La Pyromanie

 

La pyromanie est un type de conduite pathologique que l’on rencontre chez le psychopathe. Les critères diagnostiques de ce trouble sont :

-l’allumage répété, délibéré et réfléchi d’incendies, survenant à plusieurs reprises,

-la tension ou excitation émotionnelle avant l’acte,

-la fascination, intérêt, curiosité ou attirance pour le feu et tout ce qui s’y rapporte (ex. matériel, utilisation, conséquences).

-le plaisir, gratification ou soulagement en allumant des incendies, en les contemplant ou en participant aux événements qui en résultent.

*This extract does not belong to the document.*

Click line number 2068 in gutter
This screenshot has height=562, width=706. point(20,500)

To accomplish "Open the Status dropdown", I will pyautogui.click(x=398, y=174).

-le feu n’est pas allumé pour un bénéfice commercial, ni pour manifester une idéologie sociopolitique, camoufler une activité criminelle, exprimer la colère ou la vengeance, ni en réponse à des idées délirantes, à des hallucinations ou à un trouble du jugement (comme par ex., dans la démence, le retard mental ou l’intoxication à une substance).

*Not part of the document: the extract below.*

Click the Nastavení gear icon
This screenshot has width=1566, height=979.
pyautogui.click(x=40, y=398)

Chez le pyromane, le passage à l’acte est planifié. Par ailleurs, souvent ces personnes peuvent se comporter de façon héroïque pour venir en aide aux victimes, voire donner l’alarme et même éteindre le feu ; mais aussi ils peuvent simplement contempler leur fait. Les pyromanes sont surtout des hommes, puisque les femmes ne représenteraient que 1 % d’entre eux. Cette fascination pour le feu et ses conséquences débute en général à l’adolescence ou chez l’adulte jeune.

Certains psychanalystes expliquent la pyromanie par une difficulté à exprimer ses sentiments. Les pyromanes auraient souffert, dans leur enfance, de ne pouvoir partager leurs émotions et n’auraient donc pas appris à les gérer. Les parents par exemple n’acceptaient aucune manifestation de colère, ou même de joie « débordantes ». D’ailleurs, la majorité des pyromanes ont souffert d’énurésie dans leur enfance : faire pipi au lit était le seul moyen de s’exprimer (en « débordant »!). Les pyromanes seraient donc souvent issus de milieux où ils ont eu à souffrir soit d’une excessive permissivité, soit d’une éducation exagérément répressive qui ne leur a pas appris dans un cas à réprimer, dans l’autre à exprimer leurs émotions[]. Et plus les obstacles à l’expression des sentiments étaient importants ou sophistiqués, plus la perversité est grande chez l’adulte devenu incendiaire.

La pyromanie juvénile est également parfois considérée comme un des trois symptômes permettant de diagnostiquer un risque de psychopathie[]. D’autres études ont associé pyromanie et maltraitance infantile[].

A ce problème de maîtrise de l’excitation s’ajoute un second paramètre : la fascination. Le pyromane est incapable de se détacher de sa source de plaisir.